MENCARI AGAMA UNTUK MANUSIA
Oleh : Qolbi Khoiri, M.Pd.I
Dosen Fakultas Usuhuluddin, Adab dan Dakwah IAIN Bengkulu
Peneliti pada Pusat Kajian Agama, Politik dan Peradaban (PUSKAPP)
Cintaku, izinkan aku menjadi budak damaiMU
Dimanapun ada kebencian izinkan aku membawa lilin perdamaian.
Dan memercikan air cinta kasih - Santo
Agustinus-
---Merold Wespalt, seorang kritikus agama mengetengahkan sebuah pandangan yang berbanding terbalik mengenai klaim-klaim agama yang sejak lama mengendalikan streotipe bagi beberapa kata seperti kebajikan, cinta kasih, kedamaian dan keselamatan. Ia mengetengahkan tinjauan sejarah mengenai fakta bagaimana agama telah diterapkan melalui tindakan-tindakan desktruktif terhadap peradaban manusia. Ciri khas dari pola keagamaan ini adalah kecendrungan menafsirkan teks-teks suci dengan pola penafsiran yang tertutup bagi relasi kontekstualnya. Bagi beberapa kalangan pola keagamaan ini disebut juga puritanisme atau fundamentalisme agama dalam bentuknya yang lebih kaku. Baginya puritanisme agama yang berbasis pada tradisi literal telah terlanjur memposisikan orang-orang yang tidak sejalan dengannya sebagai ancaman bagi stabilitas dogma-dogma agama yang diyakini oleh para penafsir teks ini. Realitas ini memunculkan kecurigaan bahwa para pemegang otoritas dalam tradisi literal telah menggunakan fungsi otoritatif sebagai alat untuk menjustifikasi tindakan-tindakan ilegal dalam pandangan moral. Contohnya, mengambil keuntungan dalam aspek politis maupun ekonomis dengan bersandar pada teks-teks agama atau bahkan melegalkan tindakan-tindakan anti kemanusiaan dengan justifikasi teks-teks agama. Tujuan utama dari narasinya adalah untuk membiarkan para pemeluk agama untuk melihat dirinya sendiri dalam sebuah prisma pikiran-pikiran ini dan dengan jujur mengakui bahwa agama yang menelantarkan akal sehat tidak akan pernah sejalan dengan nilai-nilai kemanusiaan.

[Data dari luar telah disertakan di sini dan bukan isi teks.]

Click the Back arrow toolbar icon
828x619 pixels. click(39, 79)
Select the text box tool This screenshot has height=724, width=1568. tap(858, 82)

Kita tidak tahu, apakah Armstrong yang datang begitu lambat atau Westpalt yang tiba terlalu cepat untuk meninjau kembali atau bahkan mengentaskan bencana kemanusiaan yang terjadi dengan keterlibatan agama didalamnya. Setidaknya, kita menemukan sebuah titik tolak dari permasalahan ini. Bahwa realitas destruktif ini setidaknya disebabkan oleh tercerabutnya kesadaran kaum beragama terhadap inti dari keberagamaan yakni cinta kasih, perdamaian dan keselamatan. Kesadaran terhadap inti agama ini menjadi basis utama bagi tindakan-tindakan keagamaan yang merespon realitas faktual dengan instrument yang telah menjadi bagian inheren dalam diri manusia yakni rasionalitas atau akal sehat yang berfungsi sebagai penakar makna-makna teks suci. Sekali lagi, kita menemukan bahwa ketercerabutan ini disebabkan oleh kecendrungan irasional dalam bentuk-bentuk keberagamaan yang berujung pada kelalaian kaum beragama untuk merekonstruksi ulang pola-pola penafsiran terhadap teks yang memungkinkan baginya untuk berdialog dengan konteks.